Um dos exemplos é a marca Rosie Jane, que descreve seus produtos pelas sensações, como “dias de primavera em LA com uma taça de vinho”. A fundadora conta que encontra inspiração nas emoções, experiências, cidades que visita. Outro ótimo exemplo é a Nue.Co, criadora de “fragrâncias funcionais”, como se definem, com nomes sugestivos. Forest Lungs, por exemplo, é um banho de floresta para trazer a sensação de proximidade com a natureza em busca de alívio ao stress.
Mais futurista
Para além das fragrâncias clean e sem gênero, a recém-lançada Arpa vai além. Mais do que um frasco de perfume, o perfumista Barnabé Fillion (que a gente já entrevistou por aqui), criou uma multiplataforma que combina aroma, música, arquitetura e imagens em uma experiência completamente imersiva.

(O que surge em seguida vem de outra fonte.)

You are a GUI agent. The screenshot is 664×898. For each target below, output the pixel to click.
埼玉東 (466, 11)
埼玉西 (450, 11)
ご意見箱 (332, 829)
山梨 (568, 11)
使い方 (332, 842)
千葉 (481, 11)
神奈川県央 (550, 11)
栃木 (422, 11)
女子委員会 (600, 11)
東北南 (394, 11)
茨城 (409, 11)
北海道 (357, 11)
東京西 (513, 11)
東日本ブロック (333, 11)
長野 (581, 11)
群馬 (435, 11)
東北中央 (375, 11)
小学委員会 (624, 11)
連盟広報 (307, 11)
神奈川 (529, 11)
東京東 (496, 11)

Fillion é um dos nomes da nova geração que se tornou conhecido pelas fragrâncias da Aesop, bem como suas colaborações com a Le Labo, Lemaire e até instituições de arte como o Guggenheim ou em colaborações como essa, que vi na Serpentine Galleries, em Londres este ano, ou com a artista Anicka Yi, quando recriou o odor corporal imaginado de futuras entidades com inteligência artificial.
Na Arpa, os três primeiros perfumes foram criados a partir de viagens pessoais e narrativas históricas. Arco Spettro foi inspirado nas crateras de banho de ácido em Dallol, Etiópia; Fosforo, um perfume de petitgrain e íris inspirado nas águas que cercam a ilha de Kyushu, no Japão; e Recedere, uma mistura terrosa de alcaçuz, neroli e gesso, que pretende recriar um estúdio de gesso na Floresta Azul da Bélgica. Tudo isso embalado em frascos de vidro soprado à mão assinados pela artista Jochen Holz.

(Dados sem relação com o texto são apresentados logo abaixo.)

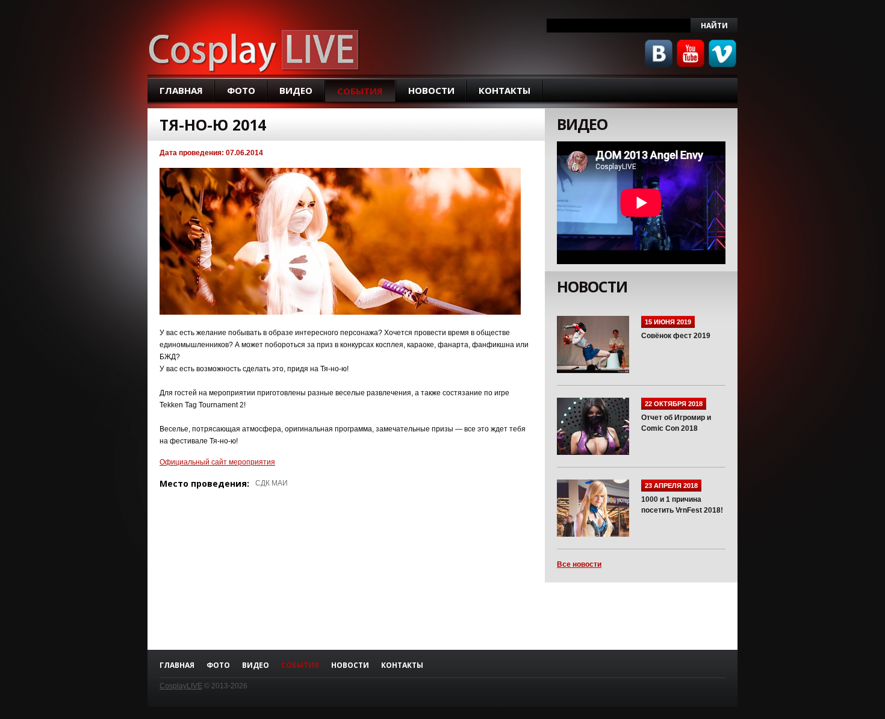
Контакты (504, 90)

Para Fillion, este projeto sempre será sobre sinestesia, aquela mágica de experimentar um sentido através de outro para fundir as sensações. “Na Arpa, trabalho com os mais puros materiais naturais”, disse à Wallpaper. ‘Eu os ouço para obter transmissões de comprimentos de onda extra-sencientes; evitar um futuro de artificialidade em favor de uma poesia alegre. “Tudo o que estou fazendo na perfumaria é visual e relacionado à minha própria sinestesia, para transmitir não apenas uma memória, mas uma textura. Estou sempre correndo atrás de uma imagem borrada que fica mais focada com o tempo.”